* _What you need to do_: Repeat exactly the lines of the records below, starting at the line containing "The width and" and ending at the line containing "Tap the Importă". Leave the pictures out.

Stored data:
___
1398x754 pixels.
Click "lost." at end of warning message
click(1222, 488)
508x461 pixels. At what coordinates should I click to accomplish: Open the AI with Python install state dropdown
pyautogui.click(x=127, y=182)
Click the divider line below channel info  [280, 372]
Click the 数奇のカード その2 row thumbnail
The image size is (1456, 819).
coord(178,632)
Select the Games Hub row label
___
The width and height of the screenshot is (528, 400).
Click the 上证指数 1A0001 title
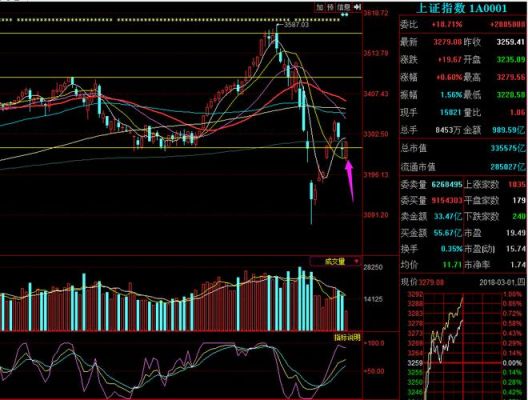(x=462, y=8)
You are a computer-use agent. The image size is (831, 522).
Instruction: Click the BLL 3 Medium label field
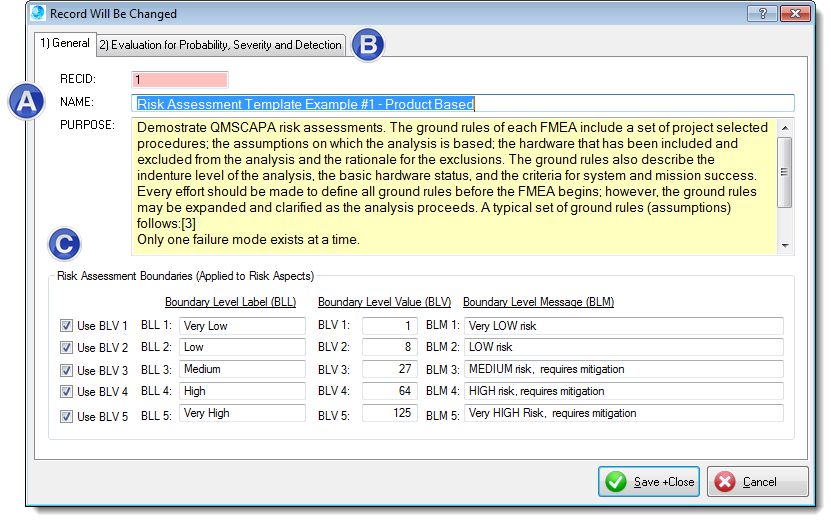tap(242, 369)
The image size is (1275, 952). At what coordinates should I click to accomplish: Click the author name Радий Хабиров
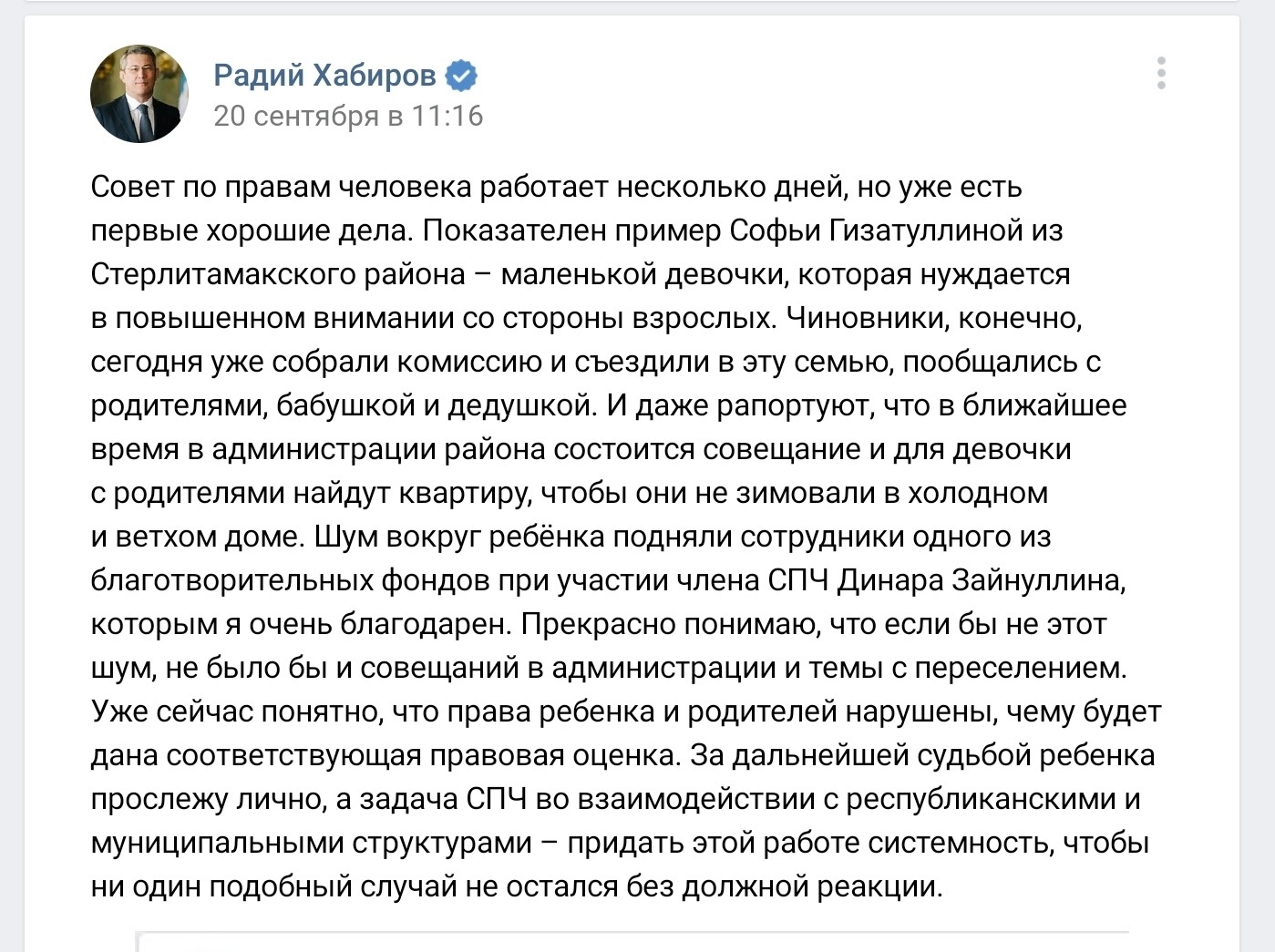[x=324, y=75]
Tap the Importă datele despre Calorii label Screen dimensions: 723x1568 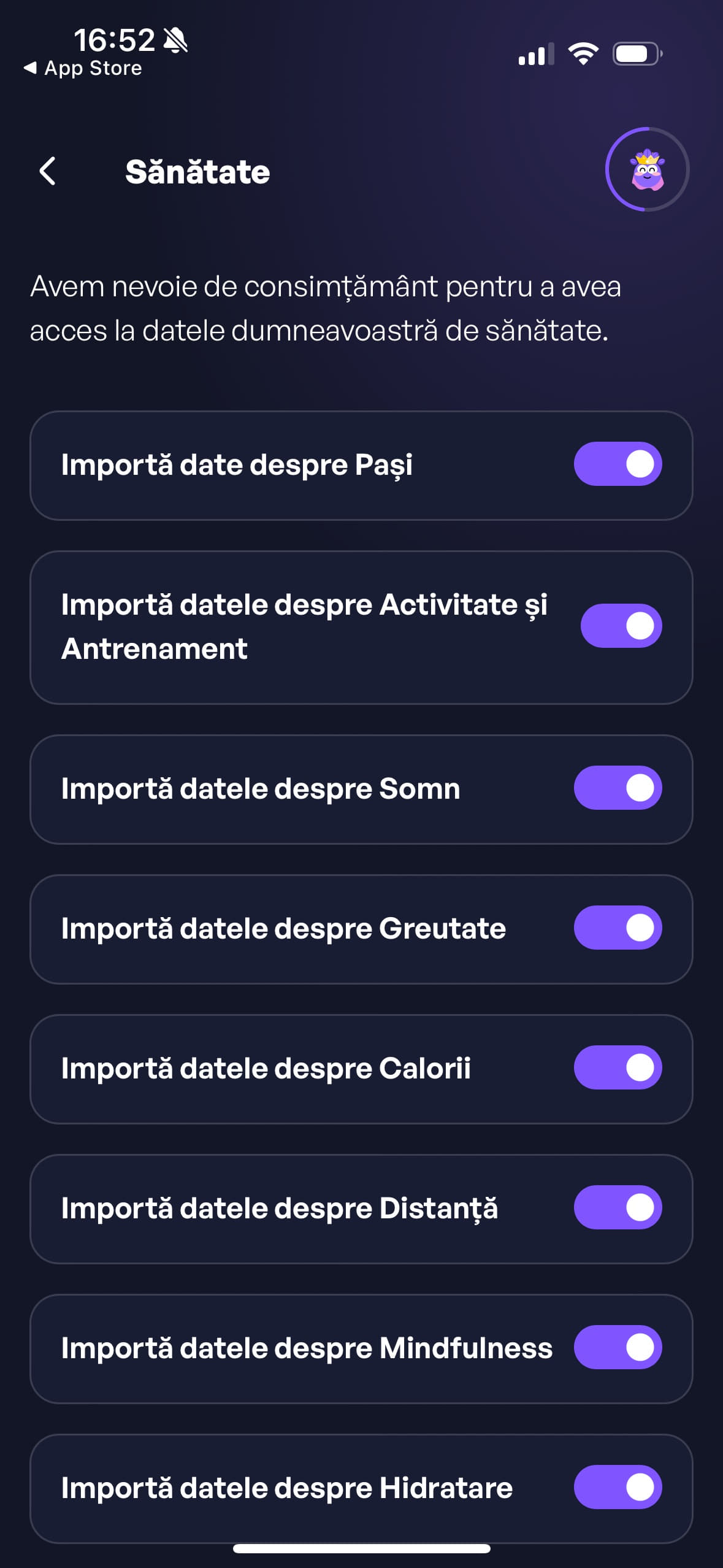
___
* _Response to the exercise_:
The width and height of the screenshot is (528, 400).
Click the 上证指数 1A0001 title
(x=462, y=8)
You are a computer-use agent. The image size is (831, 522).
Instruction: Click the BLL 3 Medium label field
tap(242, 369)
The image size is (1275, 952). At what coordinates should I click to accomplish: Click the author name Радий Хабиров
[x=324, y=75]
Tap the Importă datele despre Calorii label Screen dimensions: 723x1568 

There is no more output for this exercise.